Provided information:
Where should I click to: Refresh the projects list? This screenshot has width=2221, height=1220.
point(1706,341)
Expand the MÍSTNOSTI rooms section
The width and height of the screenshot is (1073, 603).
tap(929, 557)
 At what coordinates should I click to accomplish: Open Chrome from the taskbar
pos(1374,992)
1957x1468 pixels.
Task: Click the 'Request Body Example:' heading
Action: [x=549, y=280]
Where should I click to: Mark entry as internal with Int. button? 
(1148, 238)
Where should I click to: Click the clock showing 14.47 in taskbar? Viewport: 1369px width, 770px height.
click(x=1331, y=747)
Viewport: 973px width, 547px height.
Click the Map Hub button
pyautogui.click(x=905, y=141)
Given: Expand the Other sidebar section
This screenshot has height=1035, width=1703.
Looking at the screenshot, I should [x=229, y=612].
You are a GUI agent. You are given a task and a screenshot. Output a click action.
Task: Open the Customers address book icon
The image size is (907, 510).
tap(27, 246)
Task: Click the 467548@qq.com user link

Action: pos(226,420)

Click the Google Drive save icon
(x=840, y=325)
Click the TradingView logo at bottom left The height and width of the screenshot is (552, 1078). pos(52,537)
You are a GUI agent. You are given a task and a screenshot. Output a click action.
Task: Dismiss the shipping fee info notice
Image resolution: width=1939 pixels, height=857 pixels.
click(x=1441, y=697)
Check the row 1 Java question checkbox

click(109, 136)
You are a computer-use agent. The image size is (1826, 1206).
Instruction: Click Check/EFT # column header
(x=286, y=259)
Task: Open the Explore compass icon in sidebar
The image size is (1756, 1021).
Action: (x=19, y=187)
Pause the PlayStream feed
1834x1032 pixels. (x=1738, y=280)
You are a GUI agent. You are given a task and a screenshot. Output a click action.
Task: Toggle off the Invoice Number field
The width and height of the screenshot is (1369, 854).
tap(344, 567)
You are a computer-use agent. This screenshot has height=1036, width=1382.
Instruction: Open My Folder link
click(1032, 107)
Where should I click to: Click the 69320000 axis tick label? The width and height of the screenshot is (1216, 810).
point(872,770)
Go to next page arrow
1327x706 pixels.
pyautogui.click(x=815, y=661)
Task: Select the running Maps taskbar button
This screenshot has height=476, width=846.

What needs to be done: Could you copy every record above exactly as written?

Reply:
Where should I click to: Refresh the projects list? This screenshot has width=2221, height=1220.
point(1706,341)
Expand the MÍSTNOSTI rooms section
The width and height of the screenshot is (1073, 603).
tap(929, 557)
 At what coordinates should I click to accomplish: Open Chrome from the taskbar
pos(1374,992)
1957x1468 pixels.
Task: Click the 'Request Body Example:' heading
Action: [x=549, y=280]
Where should I click to: Mark entry as internal with Int. button? 
(1148, 238)
Where should I click to: Click the clock showing 14.47 in taskbar? Viewport: 1369px width, 770px height.
click(x=1331, y=747)
Viewport: 973px width, 547px height.
Click the Map Hub button
pyautogui.click(x=905, y=141)
Given: Expand the Other sidebar section
This screenshot has height=1035, width=1703.
Looking at the screenshot, I should [x=229, y=612].
You are a GUI agent. You are given a task and a screenshot. Output a click action.
Task: Open the Customers address book icon
The image size is (907, 510).
tap(27, 246)
Task: Click the 467548@qq.com user link

Action: pos(226,420)

Click the Google Drive save icon
(x=840, y=325)
Click the TradingView logo at bottom left The height and width of the screenshot is (552, 1078). pos(52,537)
You are a GUI agent. You are given a task and a screenshot. Output a click action.
Task: Dismiss the shipping fee info notice
Image resolution: width=1939 pixels, height=857 pixels.
click(x=1441, y=697)
Check the row 1 Java question checkbox

click(109, 136)
You are a computer-use agent. The image size is (1826, 1206).
Instruction: Click Check/EFT # column header
(x=286, y=259)
Task: Open the Explore compass icon in sidebar
The image size is (1756, 1021).
Action: (x=19, y=187)
Pause the PlayStream feed
1834x1032 pixels. (x=1738, y=280)
You are a GUI agent. You are given a task and a screenshot. Output a click action.
Task: Toggle off the Invoice Number field
The width and height of the screenshot is (1369, 854).
tap(344, 567)
You are a computer-use agent. This screenshot has height=1036, width=1382.
Instruction: Open My Folder link
click(1032, 107)
Where should I click to: Click the 69320000 axis tick label? The width and height of the screenshot is (1216, 810).
point(872,770)
Go to next page arrow
1327x706 pixels.
pyautogui.click(x=815, y=661)
Task: Select the running Maps taskbar button
This screenshot has height=476, width=846.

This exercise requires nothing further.